Please output the lines below word for word, leaving out the pictures.

[Target pointing data]
◇ ◇ ◇

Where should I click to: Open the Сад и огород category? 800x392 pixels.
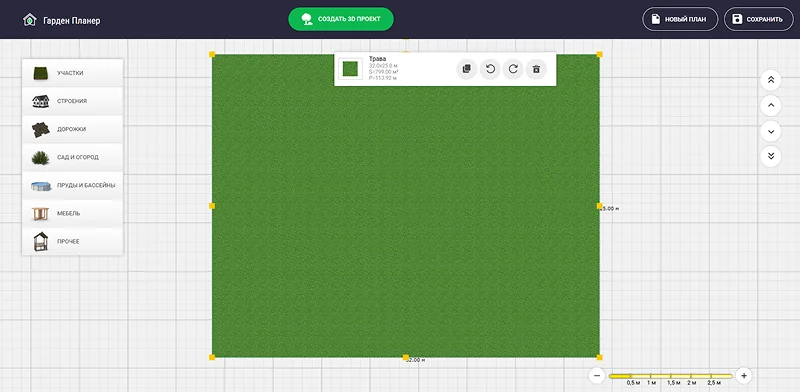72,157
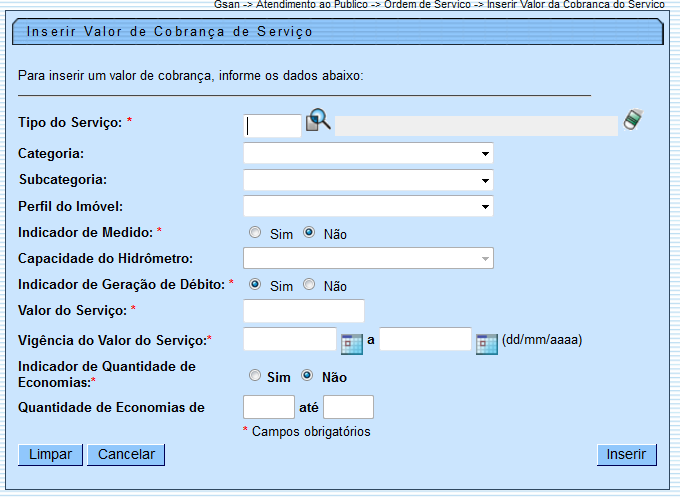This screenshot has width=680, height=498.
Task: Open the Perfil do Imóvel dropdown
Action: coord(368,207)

◇ ◇ ◇

Exercise solution
Where should I click to: Open the Сад и огород category? 800x392 pixels.
72,157
This screenshot has width=680, height=498.
Task: Open the Perfil do Imóvel dropdown
Action: coord(368,207)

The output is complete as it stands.